Homework 3
Due Date : 23:59:59 Friday October 15
Total Points : 100 pts
You must work on this assignment with one other person. You should
work together on all parts of the assignment, but submit only one set
of solutions. If you each work on part, then you each only learn part
of the material. Please be sure to write both names on the submitted
solutions.
Note: Copying material from Wikipedia, other online sources, or
any source will not be tolerated. This form of plagiarism has
occurred in the past, and penalties for violating the Duke Community
Standard will be severe.
Keep all your answers short!
Dynamic ILP (60 points)
- (5 pts) Give a short example of assembly code that is not helped at all by dynamic
scheduling (as compared to in-order execution). Explain why dynamic scheduling does not help
its performance.
- (5 pts) Compare the Intel P6 style of renaming to the R10K style of register renaming.
What are the advantages and disadvantages of each?
- (5 pts) Some researchers have proposed pipelining wakeup/select into more than one pipeline stage,
in order to allow it to take more time (in nanoseconds) without impacting the clock period.

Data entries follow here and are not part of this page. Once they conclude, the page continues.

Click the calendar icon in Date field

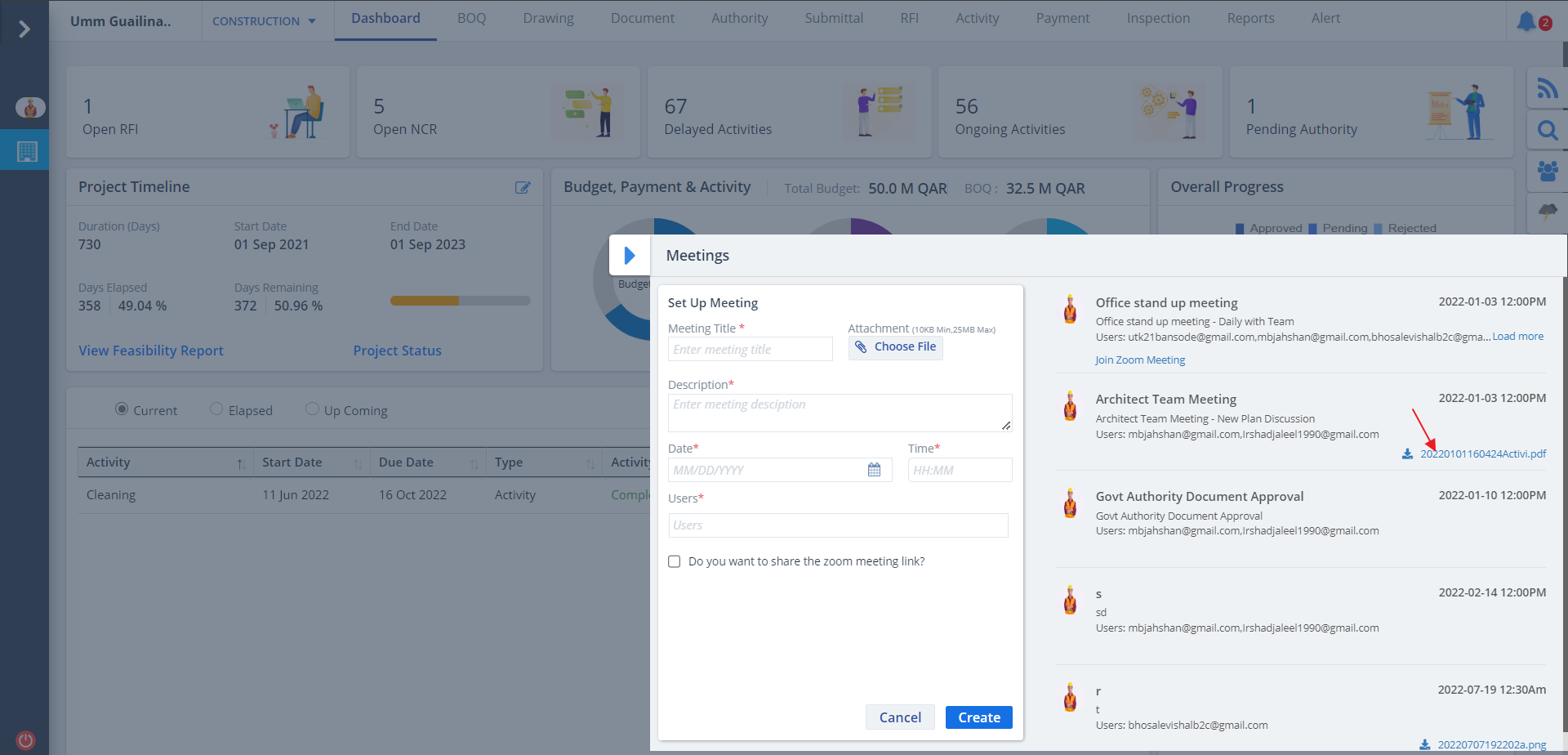click(x=874, y=470)
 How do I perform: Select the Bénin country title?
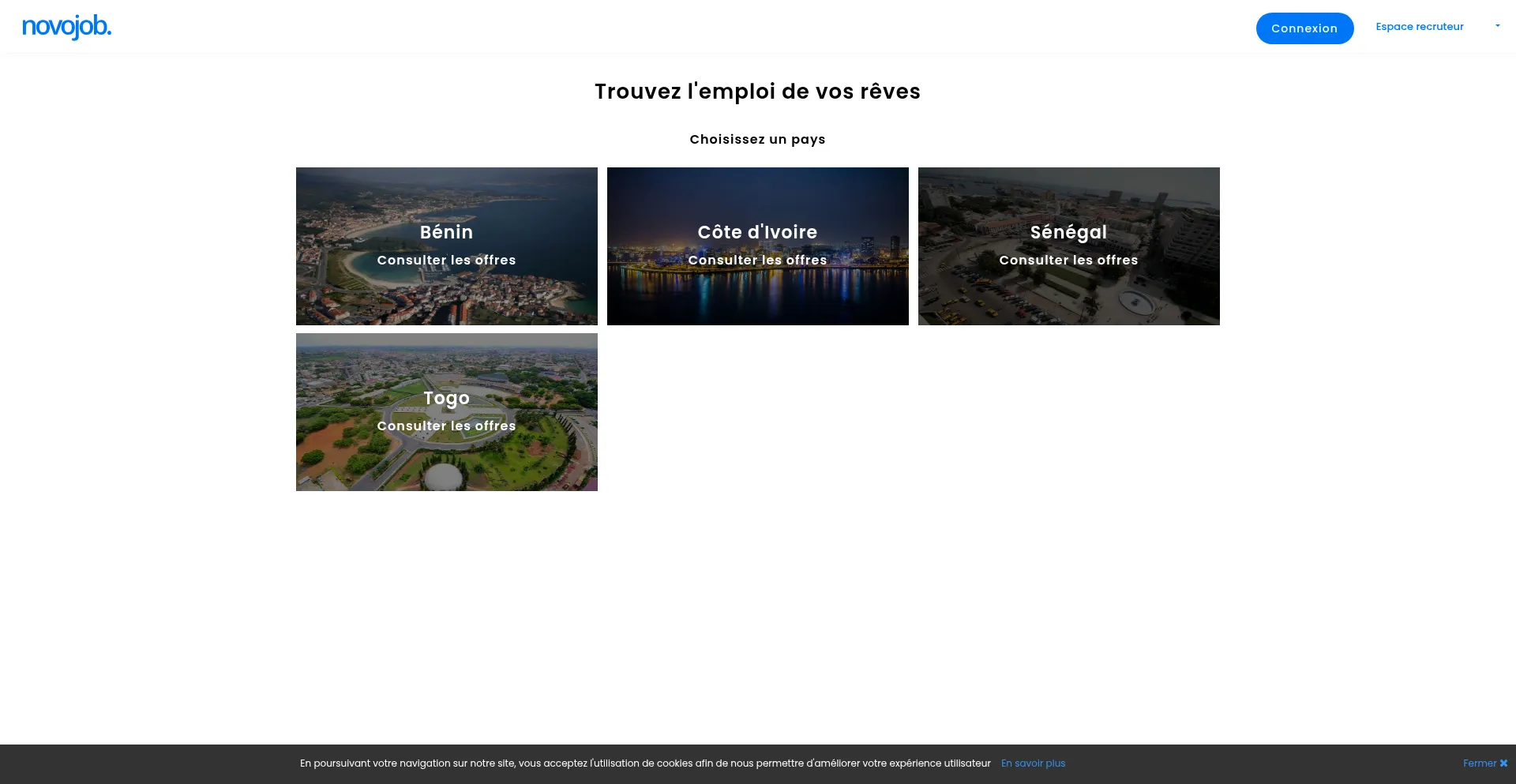coord(446,232)
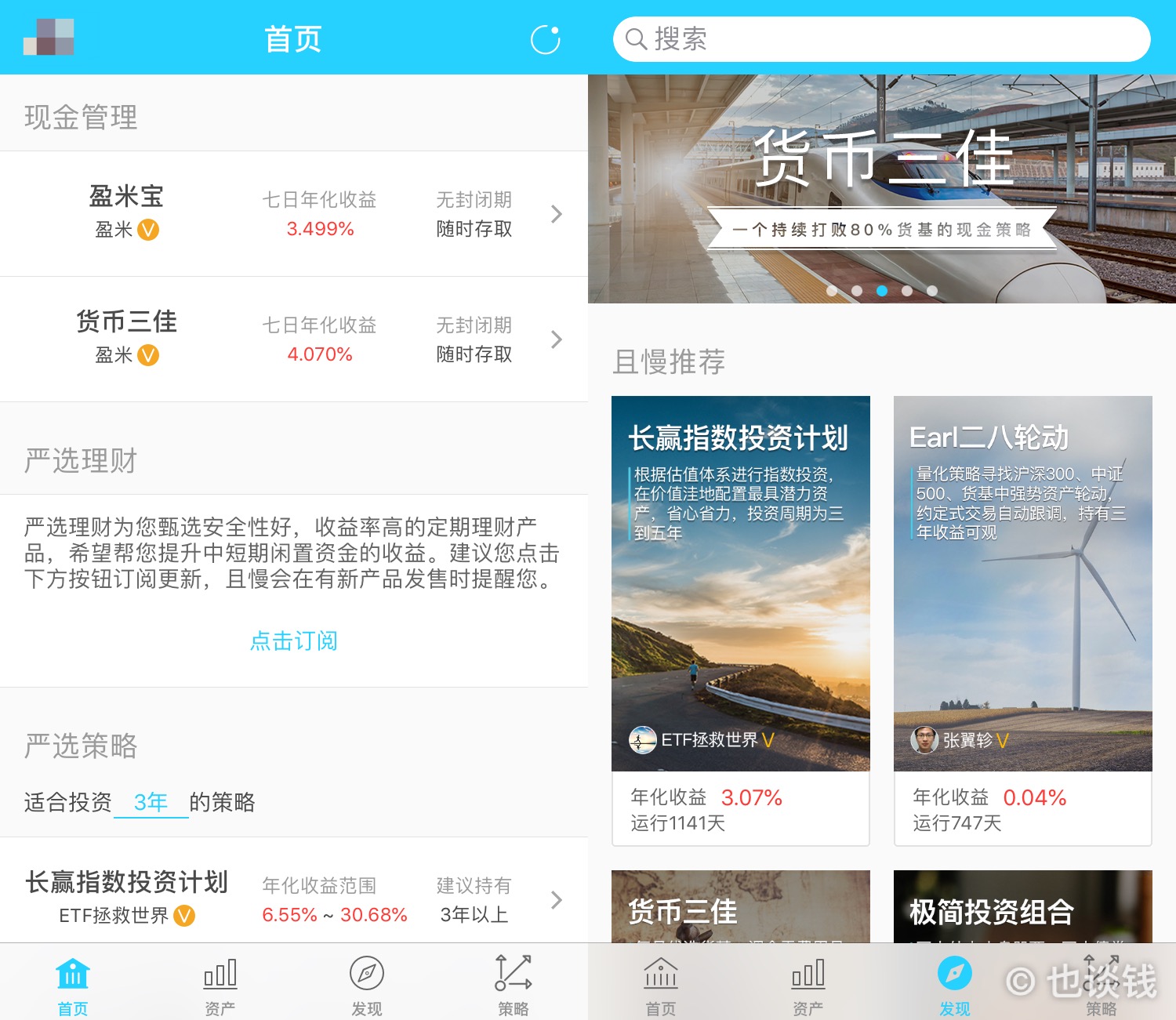The height and width of the screenshot is (1020, 1176).
Task: Expand 盈米宝 row chevron arrow
Action: pyautogui.click(x=557, y=214)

How can pipelining wakeup/select degrade performance?
- (10 pts) Assume the R10K pipeline (F, D, S, X, C, R) and an L1 cache with 1 cycle hit latency and 5 cycle miss latency.
Also assume a load instruction followed by an addition that depeneds on the load value.
- Draw two tables showing the flow of the load and add instructions through the pipeline: one with a cache hit and one with a cache miss.
What do you notice about the execution for each of these?
- This load followed by a dependent instruction scenario occurs very often and you want to optimize its performance (make the add finish sooner).
You're considering having the processor speculate. What should the processor speculate on? (Hint: think of the common case).
In case of a misprediction, what must the processor do to recover (i.e. hide the impact of mispeculation)?
- (10 pts) Write a summary (1 page or less), of the Continual Flow Pipelines paper by Intel.
What is the motivation?
What were the contributions of the paper?
What were its strengths and weaknesses? How do you think the paper could have been improved?
- (25 pts) H&P 2.12
Pipelining in SimpleScalar (40 points)
Start with the sim-outorder simulator and just use the gcc and go benchmarks.
You will NOT have to modify the sim-outorder.c code for this assignment (and thus you don't need
to turn in any code), but you will have to feed it different command line parameters to configure it.
If you run sim-outorder without any input parameters, it will spit out all of the possibilities,
which should help you to figure out how to specify the configurations in the following experiments.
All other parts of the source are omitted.